To the contrary, as stated earlier, Obama is warring quite effectively on our domestic oil drilling. He is doing so, on one hand, by severely restricting the availability of public lands and coastal regions for exploration and drilling and, on the other hand, by limiting permits for such activities:
In 2008 there were 2,416 new oil and natural gas leases issued on Bureau of Land Management (BLM) land spanning 2.6 million acres. In 2010, under the Obama Administration, the number of new leases issued dropped to 1,308 and acres leased dropped to 1.3 million. The total onshore acreage leased under the Obama Administration in 2009 and 2010 are the lowest in over two decades, stretching back to at least 1984.
There is also, of course, the permatorium on drilling in the Gulf, though at least a few drilling permits have recently been issued. The effects of Obama's war will be with us long after Obama himself is but a distant, very unpleasant memory in our national consciousness.
What makes this war on our domestic production, with all its attendant negatives for our economy, all the more mind boggling is that Obama has promised to significantly finance Brazil's development of their own oil industry. That is inexplicable - though of course it does bear noting that George Soros has a substantial investment, close to $1 billion, in Brazil's oil industry.
Fortunately for our nation, Obama's war on our domestic oil production is something that we can change at the ballot box. But there is also another front in the left's war on oil and gas - one that wholly bypasses Congress and the ballot box. I am referring to the radical environmentalists who have been given keys to the courthouse under our environmental laws. They are seeking new ways daily to bring our nation to its knees by hitting the off switch on oil, gas and economic growth.
One of their well honed methods is to request that a species be listed as endangered under the Endangered Species Act. Once whatever little beastie is then declared endangered, any and all human activity that effects that beasties's habitat becomes enjoined.
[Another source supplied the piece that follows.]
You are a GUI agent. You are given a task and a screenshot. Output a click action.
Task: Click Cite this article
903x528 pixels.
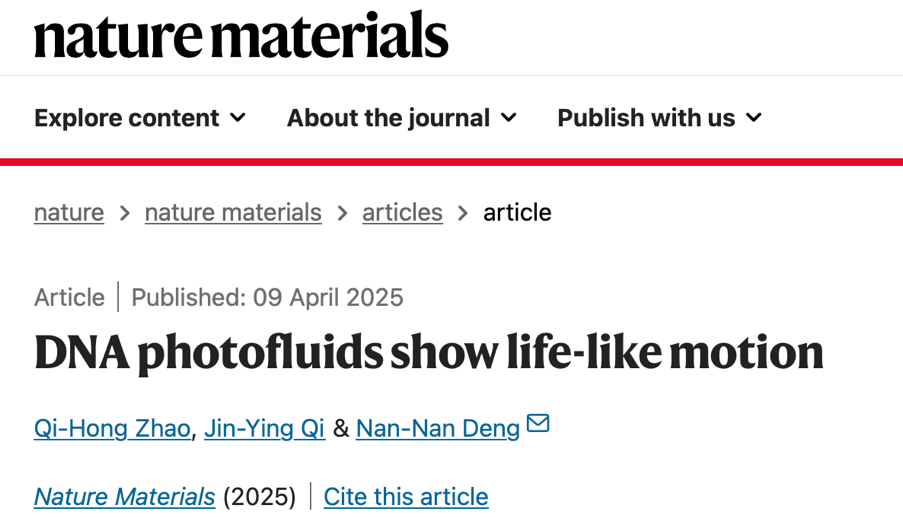(406, 496)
So for example, California's Central Valley, which but three years ago was a thriving bed of agriculture, has seen its irrigation water shut and is today "Zimbabwe West." The reason - a law suit brought under the ESA to protect a 3 inch fish with no commercial value, the Delta smelt.
And then there are the law suits charging that carbon dioxide is a pollutant for which emitters are liable. Their ultimate goal is to have the courts take over our nation's energy policy. Whether carbon dioxide is a pollutant and whether it is causing "global warming" are scientific questions very much at issue and that courts are unqualified to answer. Even assuming arguendo that CO2 is a pollutant causing global warming, what to do about it is a political question with massive ramifications for our economy. It is not a question to be decided by our Courts, but by our elected representatives.
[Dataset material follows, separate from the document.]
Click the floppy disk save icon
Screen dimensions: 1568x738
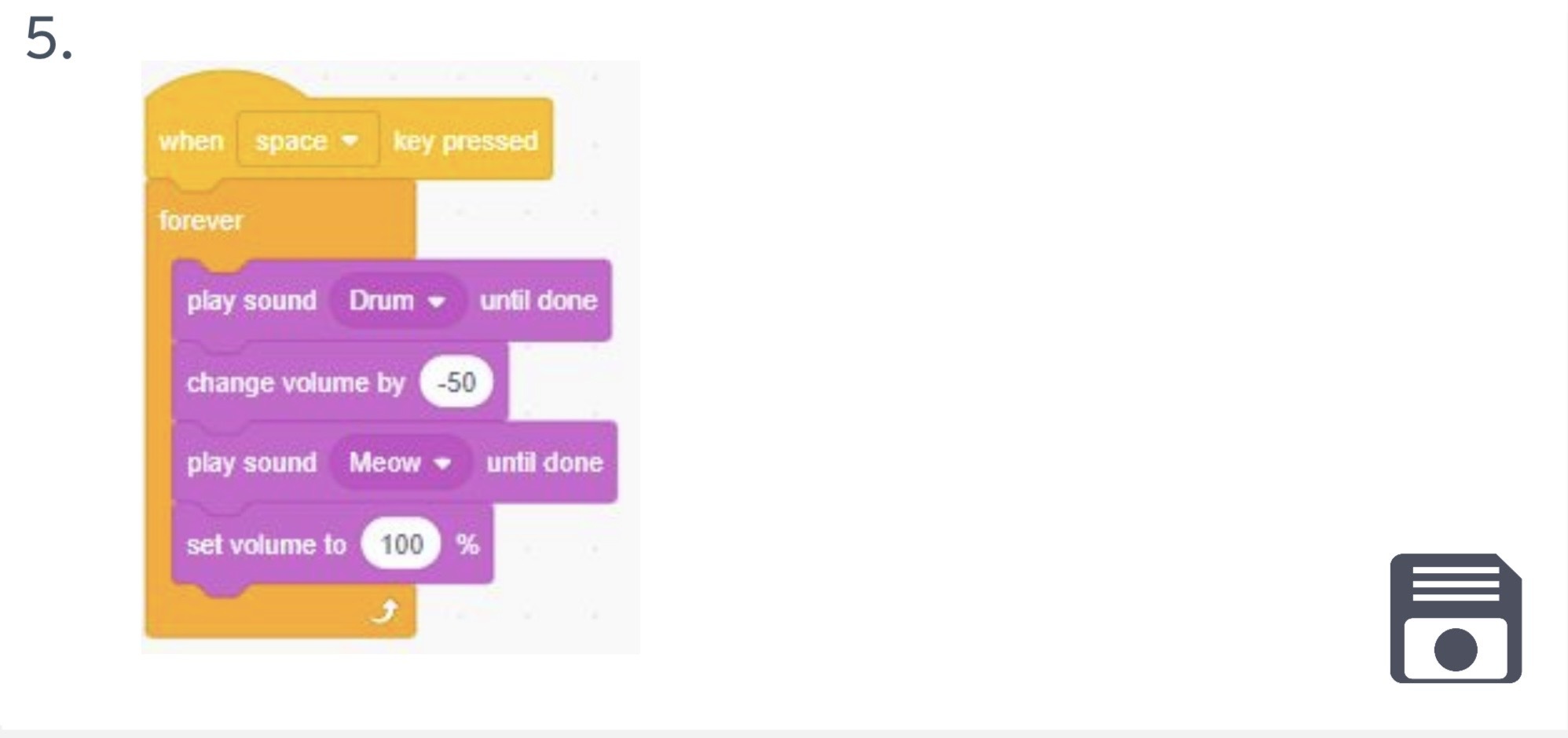pos(1455,618)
Yet our federal judiciary, from the Supreme Court on down - none of whom are scientists - has shown an avid willingness to hear and decide such cases. The EPA is regulating carbon dioxide as a pollutant today under the Clean Air Act because five members of the Supreme Court felt qualified to pass judgment on this issue. Moreover, enterprising lawyers have brought suits against power companies under a nuisance theory because they are contributing to carbon dioxide in the air. These law suits are currently in the court system. If the lawyers succeed, the Courts then become the single most important arbiters of energy policy in America. On top of this, we have seen in the past week NASA's Jim Hansen, the "Bernie Madoff of climate science," file lawsuits with children as the plaintiffs seeking to have courts take complete control over our energy policy in the name of Global Warming.
While Obama's attempt to punish our domestic oil and gas industry for daring to make a profit is not going to go anywhere, his and the left's larger war on that industry is "untethered from the facts." We are all going to ultimately pay the price. I am praying that we are able to elect someone in 2012 who is both capable of articulating a coherent energy policy and who is able to take our courts and the radical left out of the business of deciding our nation's energy policy.
Andrew Bolt, writing at Australia's Herald Sun, has up a superb article on the global warming acolytes, having bought into the dogma that the polar regions are melting away under the intense heat of man made global warming, made expeditions to the poles to raise awareness - only to find that maybe they should have checked with Joe Bastardi instead of the IPCC . . .
TOM Smitheringale wanted to prove the world was warming. Now he's another alarmist with frostbite.
The 40-year-old from Perth planned to be the first Australian to trek unassisted to the North Pole, but announced he'd raise some consciousness along the way.
As he wrote on his website: "Part of the reason Tom's One Man Epic is taking place now is because of the effect that global warming is having on the polar ice caps."
Indeed, he wanted to see the North Pole while it was still there: "Some scientists have even estimated that the polar ice cap will have entirely melted away by 2014!"
Have your say at Andrew's blog
But Antarctica isn't melting away, and Arctic ice has slowly increased since its big low in 1997.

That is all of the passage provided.